Compositor-Forced VSync
The issues mentioned above around VSync are true for non-stereo rendering as well, but with stereo rendering these issues are exacerbated by higher resolution and rendering once for each eye. Furthermore, most compositors force VSync to always be on. This means that there is no way to be sure GPU timings in the headset are accurate. The solution for this in Unreal Engine is to launch with the -emulatestereo
command line parameter to perform stereo rendering to the monitor screen without involving the compositor, allowing VSync to be disabled.
Latency
While not strictly a performance problem, latency is very important for a comfortable XR experience.
A simple pipeline will just sequentially simulate the current frame and then render it.

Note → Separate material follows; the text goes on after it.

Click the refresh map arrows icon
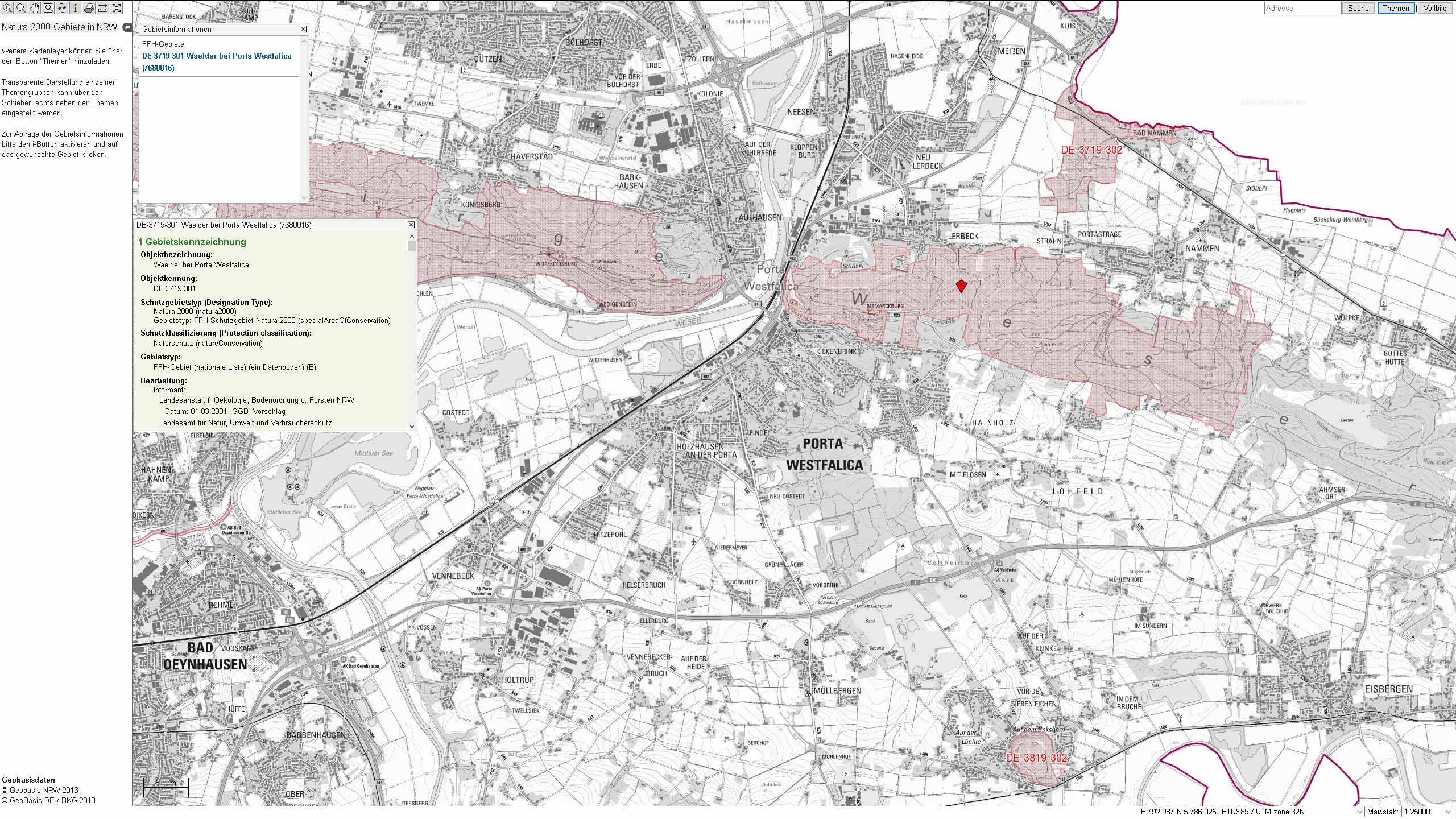The height and width of the screenshot is (819, 1456). tap(62, 8)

In that simple method, because rendering waits for the simulation to complete, you have a tight budget since everything needs to be completed in 11ms.

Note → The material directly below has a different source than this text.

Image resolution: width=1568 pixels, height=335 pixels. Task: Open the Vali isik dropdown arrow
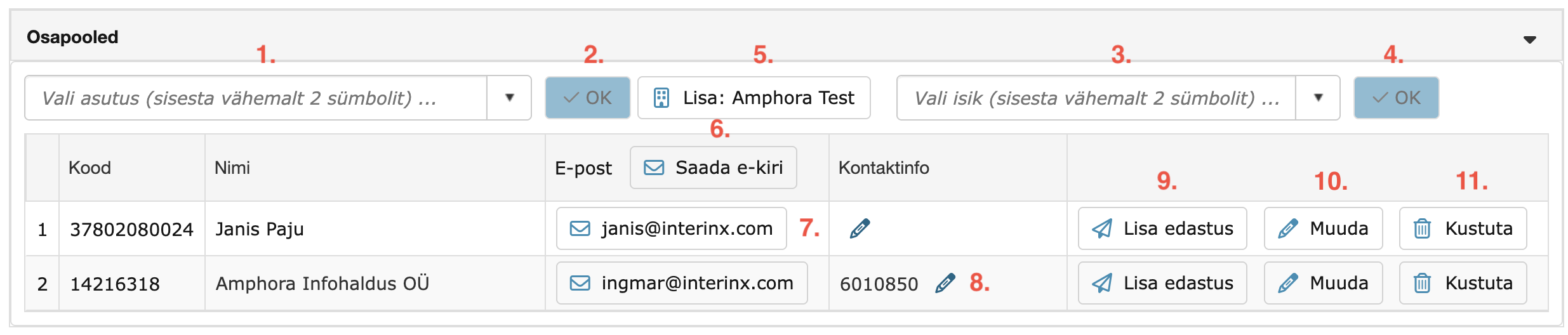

Instead, you can let the simulation run slightly ahead of rendering. In Unreal Engine 4, this is running on the Game Thread. The wait happens on that game thread, before the next frame’s simulation. The rendering and submit happen on a seperate thread (the Render Thread).
But, if you naively query the pose at the beginning of the simulation and use that pose for rendering, the head-mounted display can feel laggy or slow, because now there’s potentially two frames of time between querying the device position, and displaying the resulting frame.

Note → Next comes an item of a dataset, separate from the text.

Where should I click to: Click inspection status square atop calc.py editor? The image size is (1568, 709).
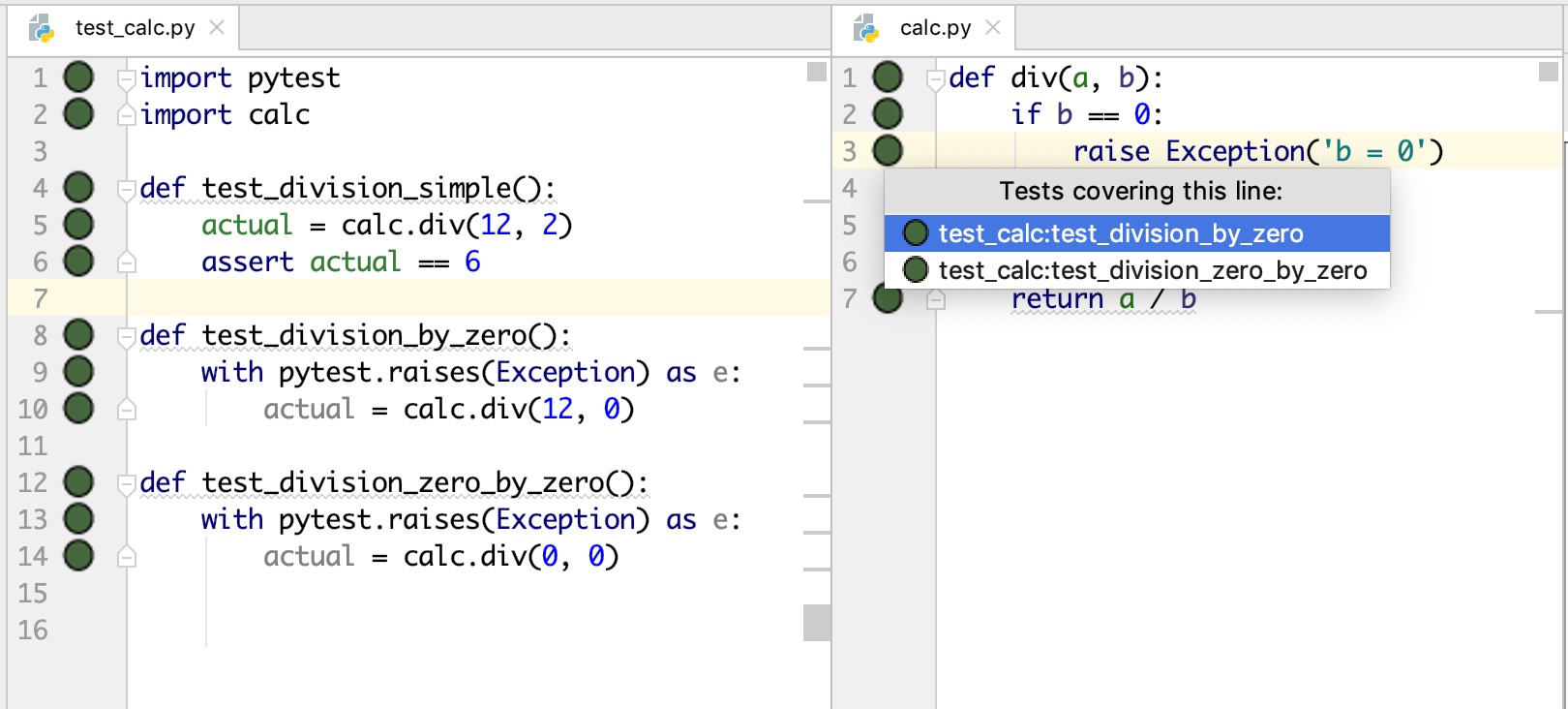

This can be resolved by querying the pose again before rendering, and using that updated pose for calculating transforms for rendering.
There are a few booleans for controlling this behavior. The camera being used for the HMD view in your scene needs to have Lock to HMD enabled. Disabling this will disable late updates and increase latency. Motion controllers also have a late update checkbox. If the application feels like it is not as responsive as desired despite hitting the target frame rate, it would be worth checking to make sure these late update settings are enabled.
Additional Timing Considerations
In addition to VSync, there are other considerations for stereo rendering head-mounted displays that make consistent timing even more important, and that make it extra susceptible to hitches. The rendering is highly dependent on accurate, timely tracking information for the movement of the head-mounted display and (to a lesser degree) any other tracked devices like motion controllers.
Because polling the tracking positional data for the HMD and rendering the frame based on that positional data need to happen in quick succession, if the rendering thread falls too far behind the game thread that is polling the positional data, the game thread will wait for the rendering thread to catch up. This means that if the scene is GPU intensive, it can even cause the CPU to wait as well. Sometimes, this can be misinterpreted as logic on the CPU being slow (in a similar way to how VSync can sometimes be misinterpreted as GPU logic being slow).
Additionally, because of the timing interdependency of the GPU on the CPU and vice versa, and because the CPU may be working on the next frame while the GPU is rendering the last, a slow down on one frame may cause a cascade of delays that can take multiple frames to recover from. It can be hard to track down the cause of frame 3 slowing down when it started with a slowdown on frame 1, and so on.